╭──

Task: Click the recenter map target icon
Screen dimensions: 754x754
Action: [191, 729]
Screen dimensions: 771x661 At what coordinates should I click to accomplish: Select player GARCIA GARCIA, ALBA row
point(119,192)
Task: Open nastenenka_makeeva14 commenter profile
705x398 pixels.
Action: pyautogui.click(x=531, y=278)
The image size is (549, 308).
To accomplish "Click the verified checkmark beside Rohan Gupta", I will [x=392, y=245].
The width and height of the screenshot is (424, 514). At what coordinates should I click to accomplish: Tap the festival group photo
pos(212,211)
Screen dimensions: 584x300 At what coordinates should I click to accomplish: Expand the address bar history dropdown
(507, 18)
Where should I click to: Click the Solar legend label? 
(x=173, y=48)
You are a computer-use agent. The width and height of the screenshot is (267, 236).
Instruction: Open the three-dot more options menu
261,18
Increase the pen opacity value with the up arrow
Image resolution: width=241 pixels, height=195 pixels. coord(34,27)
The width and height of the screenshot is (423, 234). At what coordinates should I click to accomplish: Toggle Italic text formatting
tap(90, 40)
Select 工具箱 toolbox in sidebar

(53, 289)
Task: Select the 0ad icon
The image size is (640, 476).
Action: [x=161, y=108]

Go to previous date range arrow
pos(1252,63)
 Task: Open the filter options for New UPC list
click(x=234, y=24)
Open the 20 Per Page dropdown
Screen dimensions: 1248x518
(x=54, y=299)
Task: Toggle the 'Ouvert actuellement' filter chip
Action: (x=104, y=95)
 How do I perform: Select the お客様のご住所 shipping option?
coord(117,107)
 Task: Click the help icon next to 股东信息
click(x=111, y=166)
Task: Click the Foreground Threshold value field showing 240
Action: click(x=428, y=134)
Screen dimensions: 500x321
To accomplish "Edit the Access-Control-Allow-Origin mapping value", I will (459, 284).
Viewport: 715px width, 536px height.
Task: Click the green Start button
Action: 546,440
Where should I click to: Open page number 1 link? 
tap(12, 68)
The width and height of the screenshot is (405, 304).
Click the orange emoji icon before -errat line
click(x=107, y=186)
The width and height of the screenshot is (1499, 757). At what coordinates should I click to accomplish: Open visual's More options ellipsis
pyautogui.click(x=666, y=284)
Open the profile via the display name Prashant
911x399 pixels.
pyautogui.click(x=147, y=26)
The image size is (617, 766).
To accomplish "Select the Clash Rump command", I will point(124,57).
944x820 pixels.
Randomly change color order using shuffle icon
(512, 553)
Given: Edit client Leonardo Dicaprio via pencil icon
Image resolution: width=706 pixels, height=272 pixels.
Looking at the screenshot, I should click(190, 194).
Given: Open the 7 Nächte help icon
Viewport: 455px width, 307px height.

╰──

**WHAT YOU NEED TO DO**
Would you please print every record exactly as written?

**EXPECTED OUTPUT**
Task: Click the recenter map target icon
Screen dimensions: 754x754
Action: [191, 729]
Screen dimensions: 771x661 At what coordinates should I click to accomplish: Select player GARCIA GARCIA, ALBA row
point(119,192)
Task: Open nastenenka_makeeva14 commenter profile
705x398 pixels.
Action: pyautogui.click(x=531, y=278)
The image size is (549, 308).
To accomplish "Click the verified checkmark beside Rohan Gupta", I will [x=392, y=245].
The width and height of the screenshot is (424, 514). At what coordinates should I click to accomplish: Tap the festival group photo
pos(212,211)
Screen dimensions: 584x300 At what coordinates should I click to accomplish: Expand the address bar history dropdown
(507, 18)
Where should I click to: Click the Solar legend label? 
(x=173, y=48)
You are a computer-use agent. The width and height of the screenshot is (267, 236).
Instruction: Open the three-dot more options menu
261,18
Increase the pen opacity value with the up arrow
Image resolution: width=241 pixels, height=195 pixels. coord(34,27)
The width and height of the screenshot is (423, 234). At what coordinates should I click to accomplish: Toggle Italic text formatting
tap(90, 40)
Select 工具箱 toolbox in sidebar

(53, 289)
Task: Select the 0ad icon
The image size is (640, 476).
Action: [x=161, y=108]

Go to previous date range arrow
pos(1252,63)
 Task: Open the filter options for New UPC list
click(x=234, y=24)
Open the 20 Per Page dropdown
Screen dimensions: 1248x518
(x=54, y=299)
Task: Toggle the 'Ouvert actuellement' filter chip
Action: (x=104, y=95)
 How do I perform: Select the お客様のご住所 shipping option?
coord(117,107)
 Task: Click the help icon next to 股东信息
click(x=111, y=166)
Task: Click the Foreground Threshold value field showing 240
Action: click(x=428, y=134)
Screen dimensions: 500x321
To accomplish "Edit the Access-Control-Allow-Origin mapping value", I will (459, 284).
Viewport: 715px width, 536px height.
Task: Click the green Start button
Action: 546,440
Where should I click to: Open page number 1 link? 
tap(12, 68)
The width and height of the screenshot is (405, 304).
Click the orange emoji icon before -errat line
click(x=107, y=186)
The width and height of the screenshot is (1499, 757). At what coordinates should I click to accomplish: Open visual's More options ellipsis
pyautogui.click(x=666, y=284)
Open the profile via the display name Prashant
911x399 pixels.
pyautogui.click(x=147, y=26)
The image size is (617, 766).
To accomplish "Select the Clash Rump command", I will point(124,57).
944x820 pixels.
Randomly change color order using shuffle icon
(512, 553)
Given: Edit client Leonardo Dicaprio via pencil icon
Image resolution: width=706 pixels, height=272 pixels.
Looking at the screenshot, I should click(190, 194).
Given: Open the 7 Nächte help icon
Viewport: 455px width, 307px height.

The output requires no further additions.